Questa disciplina si occupa, soprattutto, della politica intesa come l'insieme di mezzi che permettono di ottenere gli effetti voluti: così si esprimeva Aristotele, il quale, nel suo trattato Politica, oltre a definire le funzioni dello Stato e le sue forme di governo, formula ipotesi per realizzare il buon governo della città.

Uno dei problemi fondamentali della filosofia politica è il rapporto tra l'agire politico e l'agire morale. Secondo alcuni l'azione umana riconosciuta moralmente giusta non corrisponde necessariamente a un'azione politicamente valida e viceversa.
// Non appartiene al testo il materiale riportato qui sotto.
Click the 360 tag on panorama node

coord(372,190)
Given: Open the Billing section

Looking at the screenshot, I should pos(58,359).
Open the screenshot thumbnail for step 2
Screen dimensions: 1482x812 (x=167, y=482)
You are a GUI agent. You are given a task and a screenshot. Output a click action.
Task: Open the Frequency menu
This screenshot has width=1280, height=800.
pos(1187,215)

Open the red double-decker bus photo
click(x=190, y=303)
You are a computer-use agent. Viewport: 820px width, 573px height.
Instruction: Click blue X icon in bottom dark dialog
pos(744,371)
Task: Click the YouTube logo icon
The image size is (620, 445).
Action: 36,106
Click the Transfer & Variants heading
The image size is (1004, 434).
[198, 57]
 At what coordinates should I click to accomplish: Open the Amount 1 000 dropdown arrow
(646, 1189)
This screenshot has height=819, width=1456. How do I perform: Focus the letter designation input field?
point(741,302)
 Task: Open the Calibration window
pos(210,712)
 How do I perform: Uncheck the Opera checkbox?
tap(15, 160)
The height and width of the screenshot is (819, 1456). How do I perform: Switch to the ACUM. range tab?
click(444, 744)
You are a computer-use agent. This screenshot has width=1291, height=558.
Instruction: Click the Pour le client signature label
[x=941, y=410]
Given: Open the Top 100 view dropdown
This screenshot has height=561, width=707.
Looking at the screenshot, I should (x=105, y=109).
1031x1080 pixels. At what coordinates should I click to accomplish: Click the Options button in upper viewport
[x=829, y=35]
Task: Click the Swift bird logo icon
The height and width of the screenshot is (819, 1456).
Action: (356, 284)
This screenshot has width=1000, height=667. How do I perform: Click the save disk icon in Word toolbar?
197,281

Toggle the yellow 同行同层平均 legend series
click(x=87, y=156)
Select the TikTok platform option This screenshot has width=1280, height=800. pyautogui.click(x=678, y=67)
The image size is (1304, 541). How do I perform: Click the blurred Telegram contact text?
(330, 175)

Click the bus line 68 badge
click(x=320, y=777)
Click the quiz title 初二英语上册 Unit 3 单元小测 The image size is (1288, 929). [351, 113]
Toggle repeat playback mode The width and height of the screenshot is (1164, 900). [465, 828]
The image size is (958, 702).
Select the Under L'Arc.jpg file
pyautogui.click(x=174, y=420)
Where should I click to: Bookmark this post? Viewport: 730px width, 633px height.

A questa posizione tuttavia si oppone l'oggettività della posizione platonica: poiché la politica è l'applicazione del bene comune al fine di rimuovere tutti gli ostacoli che si frappongono tra l'individuo e la sua completa realizzazione, allora non è possibile pensare a una politica giusta che non faccia il bene, e qualsiasi altro intendimento è una machiavellica realpolitik che ha come fine il dominio e non il bene.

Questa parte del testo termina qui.